| Aim |
Can you reproduce each of the entries below word for word, leaving out the pictures?

| Given records |
______________________________

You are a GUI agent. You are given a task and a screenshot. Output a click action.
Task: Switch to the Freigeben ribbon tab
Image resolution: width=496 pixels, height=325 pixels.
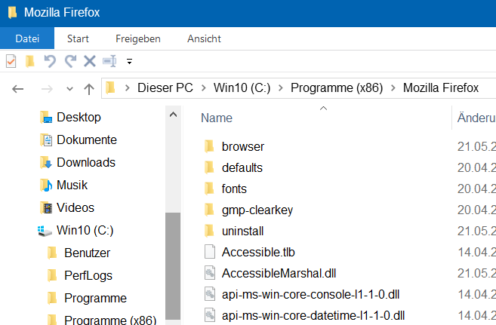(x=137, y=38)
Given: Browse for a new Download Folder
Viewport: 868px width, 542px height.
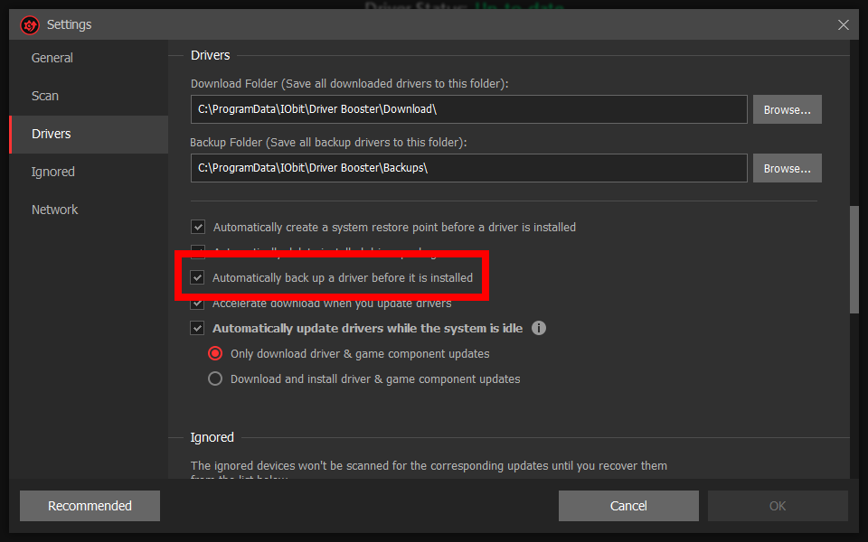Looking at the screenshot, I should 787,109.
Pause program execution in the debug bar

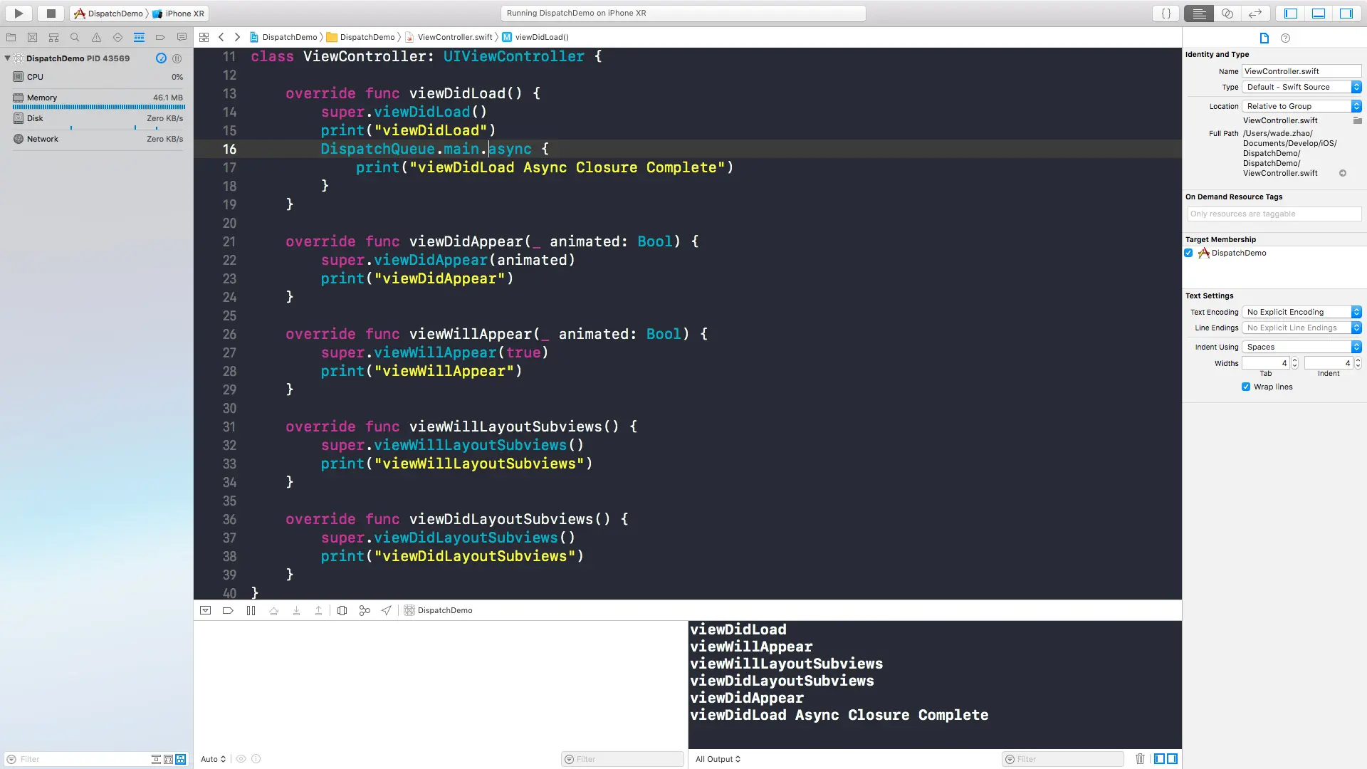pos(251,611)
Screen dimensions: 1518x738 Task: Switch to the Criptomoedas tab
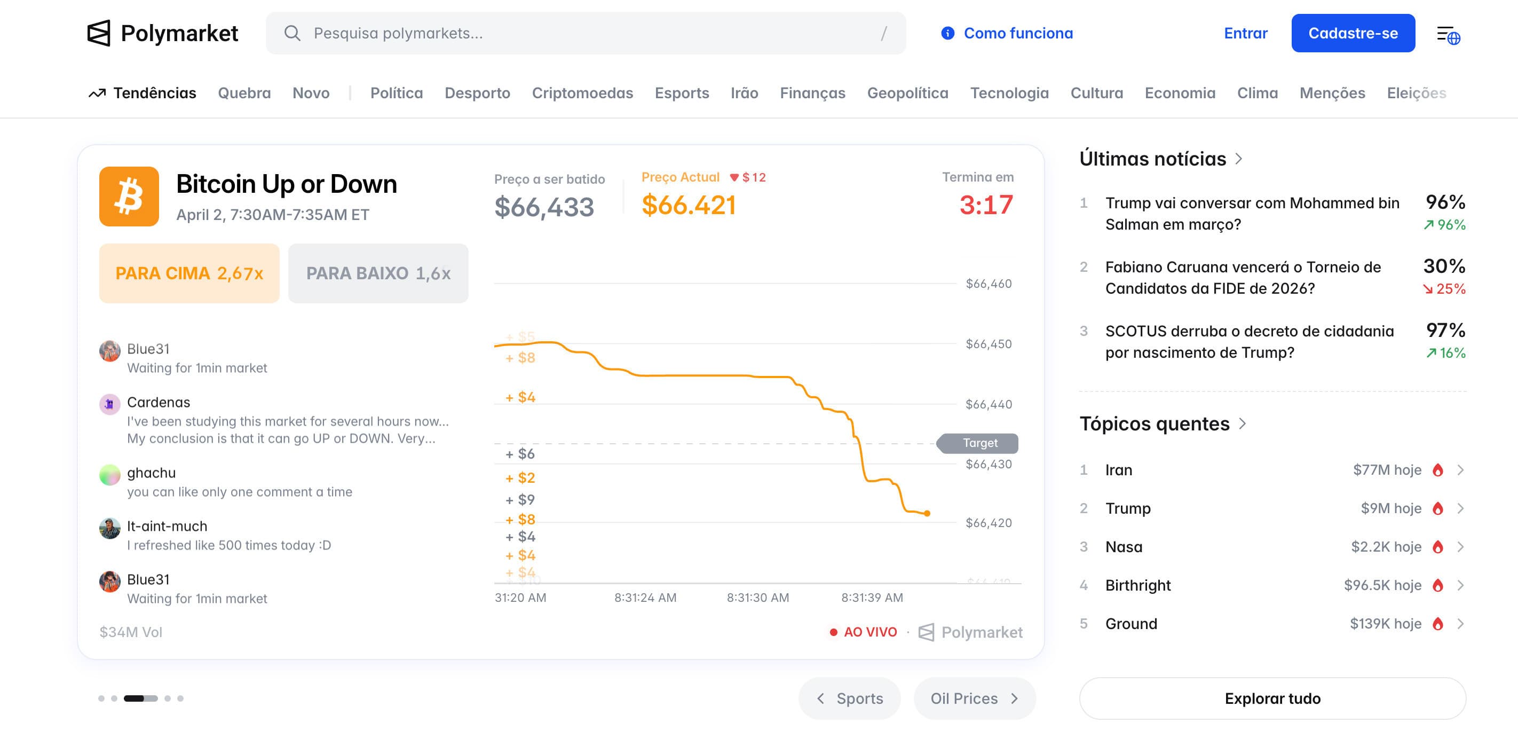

______________________________

| Full output |
You are a GUI agent. You are given a task and a screenshot. Output a click action.
Task: Switch to the Freigeben ribbon tab
Image resolution: width=496 pixels, height=325 pixels.
(x=137, y=38)
Given: Browse for a new Download Folder
Viewport: 868px width, 542px height.
Looking at the screenshot, I should 787,109.
Pause program execution in the debug bar

pos(251,611)
Screen dimensions: 1518x738 Task: Switch to the Criptomoedas tab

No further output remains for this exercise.